OK, now on to the other issue: how do we think about what a program actually is?
You get at this when you write:
I guess in this proof we are essentially thinking of the program $A$ as a lookup table which has a $0$ or $1$ for each $A(X, i)$. However, I feel like this goes against my understanding of computing in which I understand programs as things which operate upon inputs, with specific implementations, not predetermined lookup tables.
First of all, let me make a slight quibble. Actually $A$ is a "delayed lookup" table, or a lookup table with three variables: cell $(X,i,s)$ has either $0$, $1$, or $\Box$, depending on whether $A(X,i)$ has halted and output $0$ by stage $s$, has halted and output $1$ by stage $s$, or has not yet halted by stage $s$. (Without this delay we'd be able to tell ahead of time what a program is going to do!)
This is extremely important, but it's not relevant to what I think is your actual concern here: that lookup tables, no matter how many "dimensions" they have, are structureless or arbitrary in a way that real algorithms aren't. And the answer, unfortunately, is that this is just the way it is. Genuinely arbitrary programs really are morally equivalent to tables with values. Of course they'll often be presented as dynamical phenomena, like Turing machines, but that additional structure is really superficial once we look at the whole class of computable functions.
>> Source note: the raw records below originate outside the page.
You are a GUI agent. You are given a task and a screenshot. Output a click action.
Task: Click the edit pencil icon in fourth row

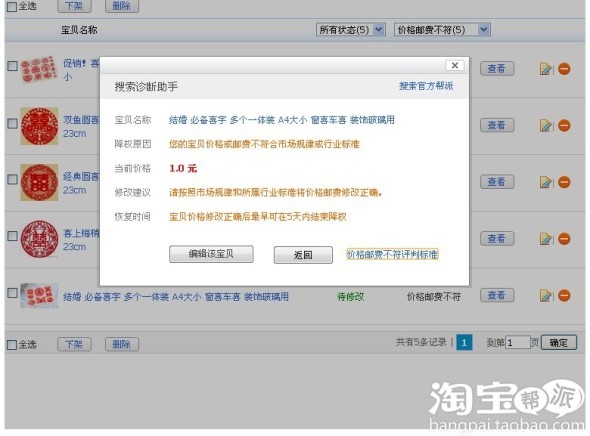pos(545,239)
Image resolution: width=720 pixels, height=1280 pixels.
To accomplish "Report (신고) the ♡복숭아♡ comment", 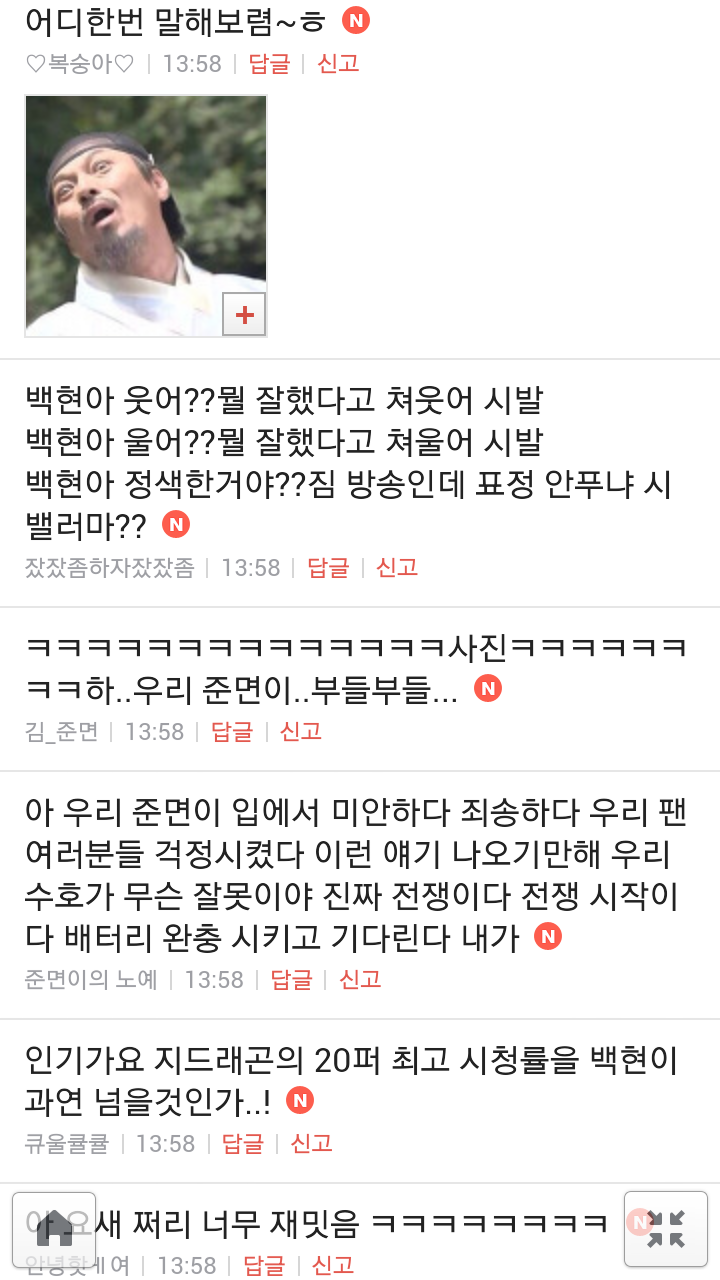I will click(338, 64).
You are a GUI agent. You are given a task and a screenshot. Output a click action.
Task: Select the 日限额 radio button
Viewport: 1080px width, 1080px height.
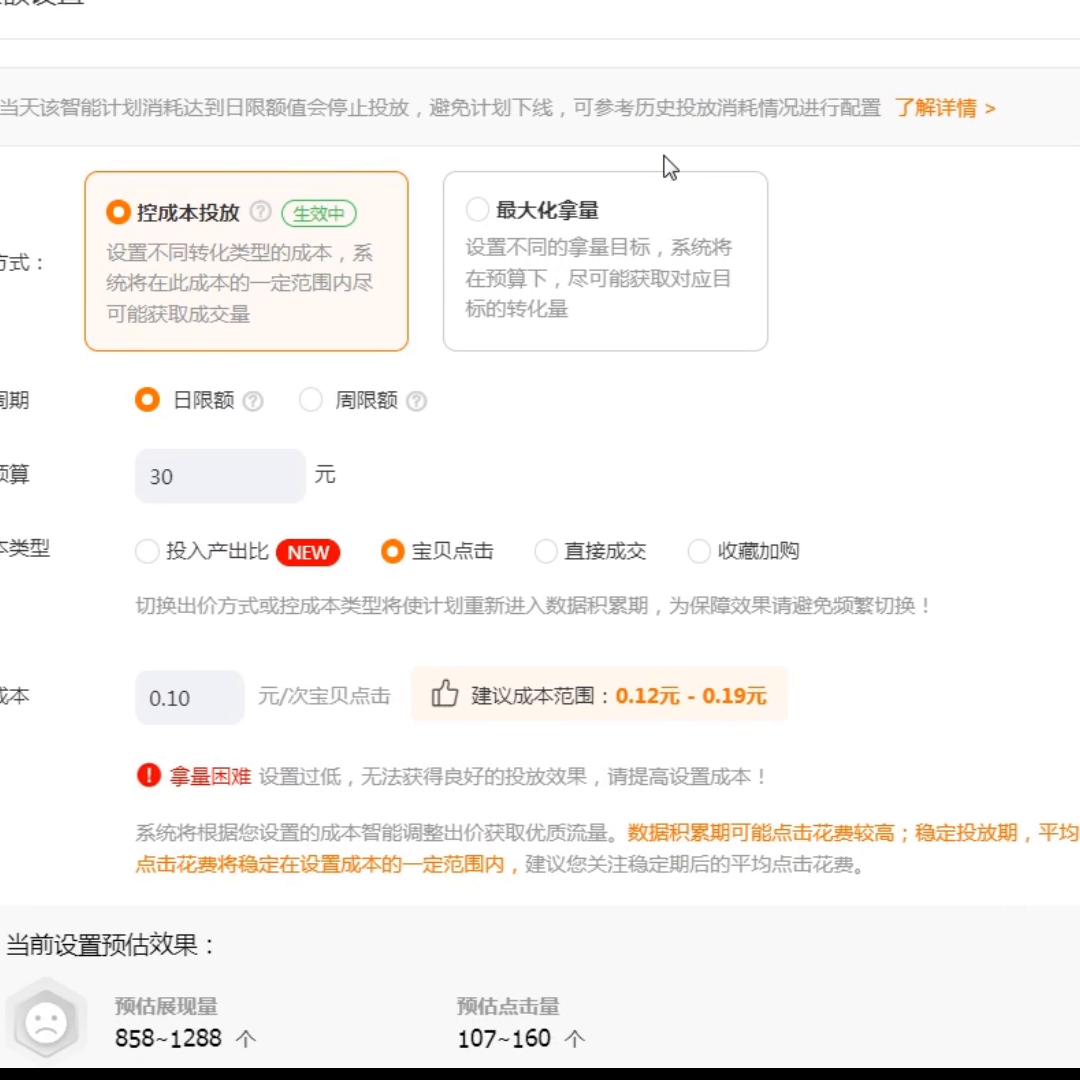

The disconnect between computable functions in full generality and the specific concrete algorithms we play around with in everyday life is a genuine intuitive hurdle. I think my take on it is the following. When I describe (say) the Euclidean algorithm to you, I'm not just describing an algorithm; I'm also describing its semantics, namely that the running of the program is paralleled by the transformation of some better-understood mathematical object (a pair of integers in this case). That semantic behavior is what I really care about, and it's what I have in mind when I prove that the Euclidean algorithm always halts.
The point is that this semantic interpretation is useful because it's more natural than the program itself. However, an arbitrary "Turing machine in the wild" need not have any obvious "natural semantics" describing its behavior; of course for any reasonable definition of "semantics" we can artificially produce one, but this will in general amount to just rephrasing the original machine itself. (For that matter, the Turing machine model is itself a semantics in some sense!)
So yes, we do in general have to adopt a more "austere" notion of what a program is or is doing. This will however become much more intuitive and comfortable over time. (Incidentally, a natural reaction at this point is "Well why don't we study 'meaningful algorithms' instead of arbitrary computations instead?" Well, it turns out that there are some issues there.)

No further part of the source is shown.